Given task: Copy out every line of the listing below that contains the string "checkmark".

BEGIN Material for this exercise

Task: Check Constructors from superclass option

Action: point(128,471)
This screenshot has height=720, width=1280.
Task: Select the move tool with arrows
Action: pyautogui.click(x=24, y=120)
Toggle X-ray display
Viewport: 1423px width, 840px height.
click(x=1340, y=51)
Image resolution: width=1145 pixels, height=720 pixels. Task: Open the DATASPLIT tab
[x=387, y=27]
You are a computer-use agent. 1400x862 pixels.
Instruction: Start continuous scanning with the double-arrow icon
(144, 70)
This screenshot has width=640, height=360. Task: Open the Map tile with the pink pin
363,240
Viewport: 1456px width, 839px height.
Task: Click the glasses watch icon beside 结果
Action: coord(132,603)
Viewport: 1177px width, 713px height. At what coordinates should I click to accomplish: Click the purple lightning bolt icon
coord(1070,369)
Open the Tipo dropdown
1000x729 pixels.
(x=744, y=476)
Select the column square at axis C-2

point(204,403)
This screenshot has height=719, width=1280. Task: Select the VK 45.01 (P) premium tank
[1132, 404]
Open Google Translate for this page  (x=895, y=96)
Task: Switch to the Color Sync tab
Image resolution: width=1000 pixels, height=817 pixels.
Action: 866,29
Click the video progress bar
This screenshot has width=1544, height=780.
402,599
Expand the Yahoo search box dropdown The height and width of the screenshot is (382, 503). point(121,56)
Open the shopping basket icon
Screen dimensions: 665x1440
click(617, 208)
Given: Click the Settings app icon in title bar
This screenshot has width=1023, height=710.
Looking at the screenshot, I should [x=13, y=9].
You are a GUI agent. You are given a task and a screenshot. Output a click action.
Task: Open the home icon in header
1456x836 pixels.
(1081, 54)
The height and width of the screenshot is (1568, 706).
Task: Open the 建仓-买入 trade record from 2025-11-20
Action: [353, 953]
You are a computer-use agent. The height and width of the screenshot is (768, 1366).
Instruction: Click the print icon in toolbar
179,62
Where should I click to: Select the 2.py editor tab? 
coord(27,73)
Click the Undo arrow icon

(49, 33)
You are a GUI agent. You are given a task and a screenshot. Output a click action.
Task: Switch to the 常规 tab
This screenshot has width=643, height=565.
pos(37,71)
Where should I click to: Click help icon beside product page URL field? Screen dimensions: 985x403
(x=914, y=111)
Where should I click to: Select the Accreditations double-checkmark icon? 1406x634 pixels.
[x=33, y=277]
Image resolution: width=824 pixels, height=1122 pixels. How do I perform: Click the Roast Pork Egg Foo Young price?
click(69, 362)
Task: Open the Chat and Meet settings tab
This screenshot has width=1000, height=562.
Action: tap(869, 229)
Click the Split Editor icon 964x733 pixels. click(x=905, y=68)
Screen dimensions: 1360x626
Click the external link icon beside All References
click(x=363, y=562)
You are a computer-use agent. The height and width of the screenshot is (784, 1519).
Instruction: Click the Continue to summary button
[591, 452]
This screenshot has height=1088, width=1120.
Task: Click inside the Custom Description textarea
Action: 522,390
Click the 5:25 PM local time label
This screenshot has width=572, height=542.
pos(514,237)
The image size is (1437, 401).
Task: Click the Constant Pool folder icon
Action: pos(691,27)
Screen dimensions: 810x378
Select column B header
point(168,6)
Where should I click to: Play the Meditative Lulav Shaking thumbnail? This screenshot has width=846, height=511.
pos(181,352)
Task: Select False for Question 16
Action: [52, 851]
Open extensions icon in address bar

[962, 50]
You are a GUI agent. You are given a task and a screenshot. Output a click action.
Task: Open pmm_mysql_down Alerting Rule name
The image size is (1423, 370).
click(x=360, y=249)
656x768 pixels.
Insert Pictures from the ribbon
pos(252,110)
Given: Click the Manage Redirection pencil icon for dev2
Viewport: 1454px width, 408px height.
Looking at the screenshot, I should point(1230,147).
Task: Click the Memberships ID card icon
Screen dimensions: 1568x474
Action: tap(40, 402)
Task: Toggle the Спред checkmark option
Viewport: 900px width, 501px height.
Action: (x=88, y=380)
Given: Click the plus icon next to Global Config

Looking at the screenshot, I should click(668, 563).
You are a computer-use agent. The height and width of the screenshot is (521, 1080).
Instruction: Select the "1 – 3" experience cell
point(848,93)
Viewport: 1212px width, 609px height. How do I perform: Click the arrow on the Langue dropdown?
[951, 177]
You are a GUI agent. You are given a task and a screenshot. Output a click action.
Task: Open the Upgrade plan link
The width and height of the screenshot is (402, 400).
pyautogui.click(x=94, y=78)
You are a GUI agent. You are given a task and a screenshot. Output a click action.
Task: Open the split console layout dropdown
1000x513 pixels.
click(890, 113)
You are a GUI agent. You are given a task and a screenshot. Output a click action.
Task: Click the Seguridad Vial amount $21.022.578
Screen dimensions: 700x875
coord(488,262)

END Material for this exercise

Task solution:
Where should I click to: Select the Accreditations double-checkmark icon? 1406x634 pixels.
Task: Toggle the Спред checkmark option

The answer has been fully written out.